A guy walks into a pharmacy and buys a pack of condoms. The cashier asks him if he wants a bag. He responds, "No, she's not that ugly."
Let me insert my plug into your socket and we can generate some electricity.
Virginity like bubble, one prick all gone.
If you're feeling down, I can feel you up.
The Unfortunate Penis: - You've got a hole in your head. - You always hang around with two nuts. - Your closest neighbor is an a**hole. - Your best friend is a pussy. - Every time you get excited, you throw up.
One day, a little boy wrote to Santa Clause, "Please send me a sister." Santa Clause wrote him back, "Ok, send me your mother."
Q: What did Snow White say to Pinocchio when she was sitting on his face? A: "Lie to me! Lie to me!"
My girlfriends dad asked me what I do. Apparently, "your daughter" wasn't the right answer.

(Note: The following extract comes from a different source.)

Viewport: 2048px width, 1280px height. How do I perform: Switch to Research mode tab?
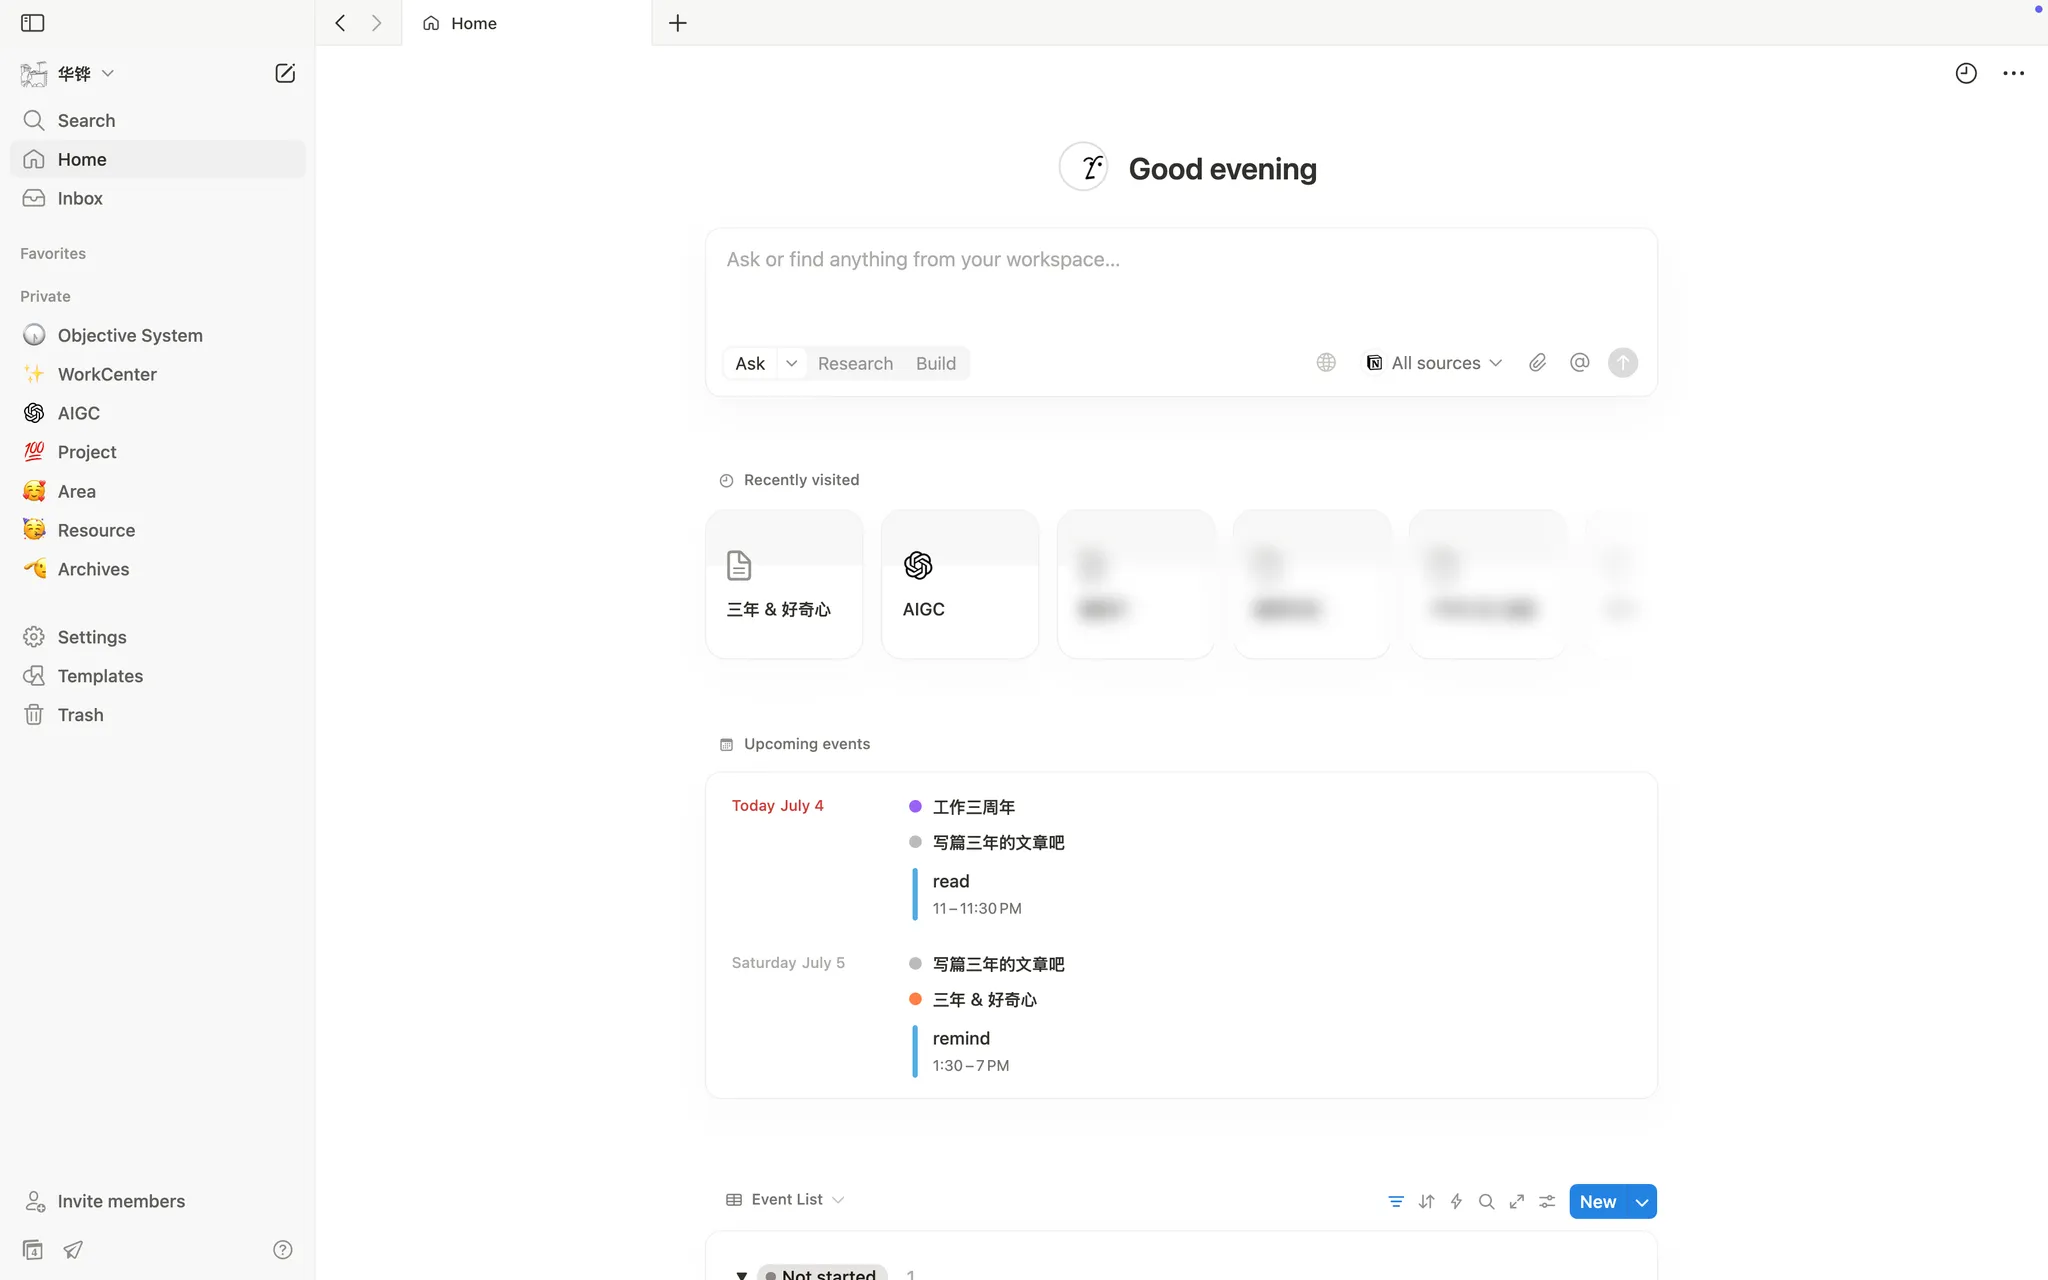[x=855, y=364]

Q: When is the only time a guy can multi-task? A: When he's watching porn, masturbating, and keeping an eye on the door at the same time...
Roses are red lemons are sour. Open your legs and give me an hour.
A man is at the optometrist getting his eyes checked. "You need to stop masturbating so much," the optometrist says. "Why?" asks the man. "Is it going to make me go blind?" The optometrist looks around and says "no, but it's making the other patients very uncomfortable."